##### Excerpt provided #####

Phey Yew Kok (; born 1934) is a former Singaporean politician and union leader. He was the Member of Parliament for Boon Teck constituency from 1972 to 1980 and the President of the National Trades Union Congress from 1970 to 1980. He was convicted in 2016 for charges of misuse of union funds laid against him in 1979. He was on the run for 35 years before surrendering to Singapore authorities in 2015.

Early life and education 
Phey was born in 1934. He was educated in a Chinese stream secondary school before switching to an English stream secondary school. He also had also studied accountancy at the Singapore Technical Institute, while teaching at a primary school.

##### Data excerpt #####

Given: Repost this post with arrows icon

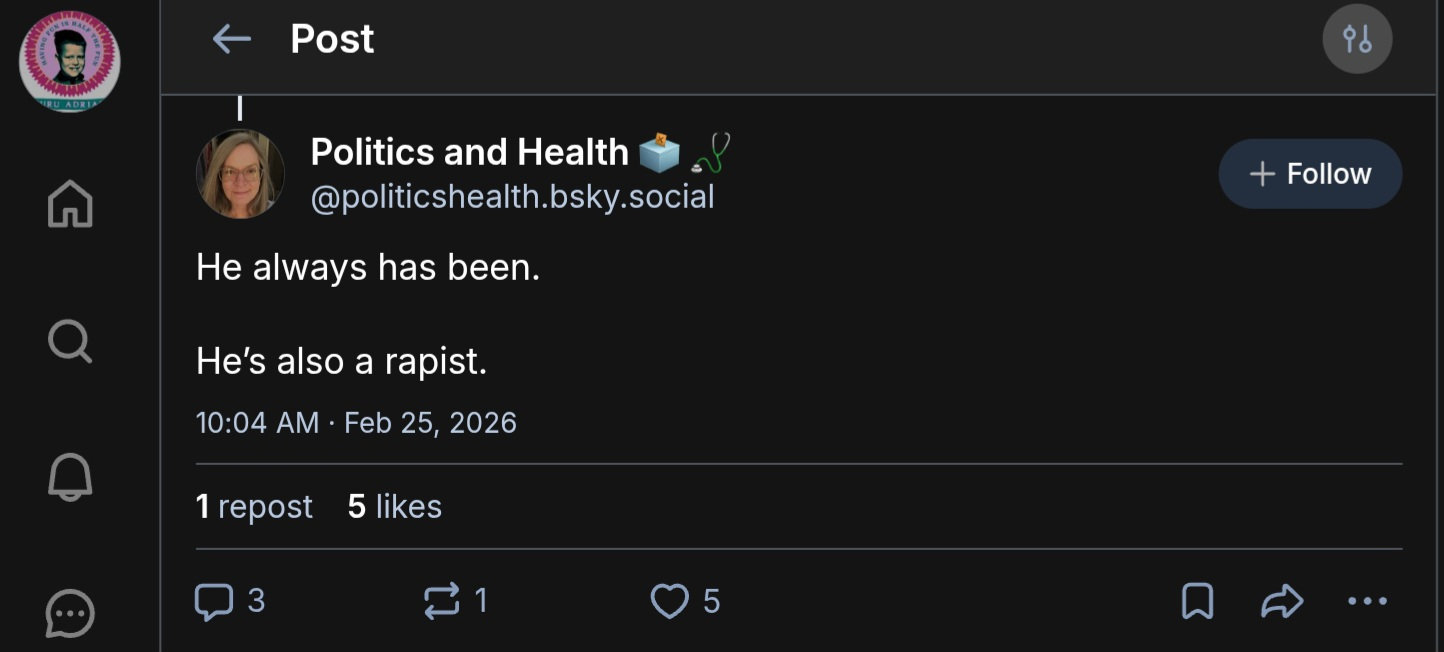Looking at the screenshot, I should (x=442, y=601).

#####

Required work ▸
A. In the biography of Phey Yew Kok, which constituency did he represent as a Member of Parliament?
B. Write out the passage from the Phey Yew Kok biography starting at "Phey Yew Kok" and ending at "authorities in 2015.".
C. Continue the biography of Phey Yew Kok from where it stops.

Task answers ▸
A. Boon Teck

B.
Phey Yew Kok (; born 1934) is a former Singaporean politician and union leader. He was the Member of Parliament for Boon Teck constituency from 1972 to 1980 and the President of the National Trades Union Congress from 1970 to 1980. He was convicted in 2016 for charges of misuse of union funds laid against him in 1979. He was on the run for 35 years before surrendering to Singapore authorities in 2015.

C.
Career 
Phey started working in the Malaysia-Singapore Airlines (MSA) as an accounts clerk. While working at MSA, Phey began to suffer from hearing loss due to him working at the airport where there was high levels of noise. When he was promoted to be a planning officer in the production and planning department of MSA, he joined its union, Singapore Air Transport Union (SATU) and was elected into SATU's executive committee in 1960. He subsequently held the treasurer post in SATU in 1966, and finally the president position in 1968. Devan Nair took notice of him  in 1969, and under Devan's mentorship, Phey also became the General Secretary of two other prominent unions, Singapore Industrial Labour Organisation (SILO) and Pioneer Industries Employees' Union (PIEU) by 1970. Phey also became the president of National Trades Union Congress (NTUC) in the same year. By then, he was also promoted into the planning division of Singapore Airlines, the Singapore successor of MSA. 

In November 1969, Phey was slashed in the thigh while exiting from the Union House located on Beng Wan Road. On 21 July 1970, he was again slashed by four men over union infighting at Stirling Road, which left him a 7.5 cm scar on his face.

Under Phey's leadership, SILO's membership grew exponentially, from 4,000 to 12,000 members within a year, and acquired a headquarters for $210,000 in 1971.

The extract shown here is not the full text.